How does ISA 210 relate to ISA 580 (Written Representations)?

The responsibilities that management acknowledges in the engagement letter under ISA 210 are later confirmed through formal written representations at the end of the audit under ISA 580. The engagement letter establishes the agreement at the start. The representation letter confirms that management fulfilled those responsibilities throughout the period. If management's representations are inconsistent with what was agreed in the engagement letter, the auditor must investigate the discrepancy.

Can the engagement letter limit the auditor's liability?

This depends entirely on the jurisdiction. In the UK, the Companies Act 2006 permits liability limitation agreements subject to shareholder approval. In Germany, the IDW's Allgemeine Auftragsbedingungen include standard liability caps. In the Netherlands and France, liability limitation in statutory audit engagement letters is more restricted. Always consult local legal requirements before including such clauses.

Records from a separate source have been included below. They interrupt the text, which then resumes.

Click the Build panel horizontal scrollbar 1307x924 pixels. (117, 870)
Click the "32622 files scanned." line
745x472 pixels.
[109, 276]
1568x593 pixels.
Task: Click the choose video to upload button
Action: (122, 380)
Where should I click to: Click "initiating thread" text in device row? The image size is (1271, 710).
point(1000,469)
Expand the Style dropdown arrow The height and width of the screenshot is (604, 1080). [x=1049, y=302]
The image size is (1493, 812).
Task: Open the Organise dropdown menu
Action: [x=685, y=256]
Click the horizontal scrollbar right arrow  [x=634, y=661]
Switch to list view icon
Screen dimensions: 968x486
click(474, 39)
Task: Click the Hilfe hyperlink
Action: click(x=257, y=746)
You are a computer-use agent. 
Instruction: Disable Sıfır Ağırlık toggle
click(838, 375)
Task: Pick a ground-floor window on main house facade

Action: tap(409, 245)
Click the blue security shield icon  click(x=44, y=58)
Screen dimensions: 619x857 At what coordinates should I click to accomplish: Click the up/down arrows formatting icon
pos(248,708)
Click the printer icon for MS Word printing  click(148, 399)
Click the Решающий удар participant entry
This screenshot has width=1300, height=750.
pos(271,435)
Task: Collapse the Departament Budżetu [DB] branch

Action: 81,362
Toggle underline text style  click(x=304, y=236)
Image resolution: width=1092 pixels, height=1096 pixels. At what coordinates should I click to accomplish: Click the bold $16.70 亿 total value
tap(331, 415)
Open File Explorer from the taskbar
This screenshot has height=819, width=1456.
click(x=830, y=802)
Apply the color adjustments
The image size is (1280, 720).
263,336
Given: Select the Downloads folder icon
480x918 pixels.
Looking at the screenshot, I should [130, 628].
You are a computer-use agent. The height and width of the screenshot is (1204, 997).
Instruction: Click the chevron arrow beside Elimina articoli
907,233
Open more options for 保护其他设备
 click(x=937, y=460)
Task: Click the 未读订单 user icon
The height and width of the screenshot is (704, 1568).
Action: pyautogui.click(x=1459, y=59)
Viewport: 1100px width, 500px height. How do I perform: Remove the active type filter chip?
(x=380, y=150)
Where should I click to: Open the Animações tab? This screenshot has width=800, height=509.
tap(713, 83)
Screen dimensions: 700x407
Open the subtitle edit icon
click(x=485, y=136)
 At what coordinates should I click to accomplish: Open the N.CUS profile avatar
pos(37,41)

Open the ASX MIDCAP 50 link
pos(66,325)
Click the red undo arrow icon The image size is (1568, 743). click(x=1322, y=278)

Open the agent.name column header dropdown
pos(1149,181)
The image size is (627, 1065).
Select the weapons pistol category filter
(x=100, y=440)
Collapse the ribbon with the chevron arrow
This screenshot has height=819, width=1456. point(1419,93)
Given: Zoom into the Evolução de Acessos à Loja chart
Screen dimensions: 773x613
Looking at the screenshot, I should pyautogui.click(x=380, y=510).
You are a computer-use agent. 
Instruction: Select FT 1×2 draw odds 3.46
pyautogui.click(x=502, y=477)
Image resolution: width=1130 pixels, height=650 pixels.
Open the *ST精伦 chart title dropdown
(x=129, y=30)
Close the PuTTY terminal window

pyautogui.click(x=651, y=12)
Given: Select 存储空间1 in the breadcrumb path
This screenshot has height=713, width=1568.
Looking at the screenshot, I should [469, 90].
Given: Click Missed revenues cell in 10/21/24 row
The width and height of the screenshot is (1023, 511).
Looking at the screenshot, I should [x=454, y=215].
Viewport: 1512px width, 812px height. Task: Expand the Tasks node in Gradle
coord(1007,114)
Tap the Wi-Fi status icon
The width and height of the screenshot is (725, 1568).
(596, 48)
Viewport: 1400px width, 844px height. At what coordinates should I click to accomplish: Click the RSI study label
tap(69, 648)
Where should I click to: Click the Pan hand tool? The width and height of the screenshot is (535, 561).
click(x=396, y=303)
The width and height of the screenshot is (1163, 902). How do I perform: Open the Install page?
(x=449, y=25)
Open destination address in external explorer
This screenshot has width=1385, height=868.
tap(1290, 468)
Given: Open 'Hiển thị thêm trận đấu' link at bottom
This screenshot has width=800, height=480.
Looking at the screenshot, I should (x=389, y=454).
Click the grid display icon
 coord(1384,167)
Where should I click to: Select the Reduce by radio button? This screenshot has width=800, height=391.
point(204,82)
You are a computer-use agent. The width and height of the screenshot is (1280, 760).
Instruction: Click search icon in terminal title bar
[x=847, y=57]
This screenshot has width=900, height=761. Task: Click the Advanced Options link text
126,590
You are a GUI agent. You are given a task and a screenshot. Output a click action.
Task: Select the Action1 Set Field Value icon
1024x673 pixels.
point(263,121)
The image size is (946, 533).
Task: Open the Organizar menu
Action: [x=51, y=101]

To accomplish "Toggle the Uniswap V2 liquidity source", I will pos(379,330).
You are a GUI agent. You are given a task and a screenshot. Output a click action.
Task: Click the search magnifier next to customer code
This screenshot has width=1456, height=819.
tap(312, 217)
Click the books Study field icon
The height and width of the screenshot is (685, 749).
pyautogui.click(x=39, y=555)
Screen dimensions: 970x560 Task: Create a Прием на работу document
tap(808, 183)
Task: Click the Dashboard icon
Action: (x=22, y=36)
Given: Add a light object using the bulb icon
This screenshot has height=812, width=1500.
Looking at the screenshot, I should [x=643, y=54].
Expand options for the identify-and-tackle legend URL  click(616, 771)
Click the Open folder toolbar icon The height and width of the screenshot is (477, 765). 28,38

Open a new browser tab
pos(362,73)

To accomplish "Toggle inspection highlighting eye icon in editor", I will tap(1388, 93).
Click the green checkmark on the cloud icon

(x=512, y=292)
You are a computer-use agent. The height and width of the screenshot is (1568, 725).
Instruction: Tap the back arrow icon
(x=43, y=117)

Further reading and source references

  • IAASB Handbook 2024, ISA 210 full text. The authoritative source including all application material (paragraphs A1–A36) and the appendix with an example engagement letter.
  • ISA 200, Overall Objectives of the Independent Auditor. The overarching framework that ISA 210's engagement terms are designed to serve.
  • ISA 220 (Revised), Quality Management for an Audit. Covers the firm's client acceptance and continuance procedures that precede and complement ISA 210.
  • ISA 580, Written Representations. The end-of-audit counterpart to the engagement letter's establishment of management's responsibilities.
  • ISA 705, Modifications to the Opinion. Relevant when scope limitations arise despite agreed access terms.
  • ISA 706, Emphasis of Matter Paragraphs. Relevant when the auditor accepts an engagement with a framework that is acceptable but potentially misleading.
  • EU Audit Directive (2014/56/EU) and Regulation (537/2014). The European legislative framework governing statutory audit terms for PIEs.

This guide reflects the ISA 210 text as published in the IAASB 2024 Handbook. National implementations may include additional requirements. Always consult the applicable national standard (e.g., COS 210 in the Netherlands, ISA (UK) 210 in the UK, IDW adaptation in Germany, NEP 210 in France) alongside the international text. This content is for educational purposes and does not constitute legal or professional advice.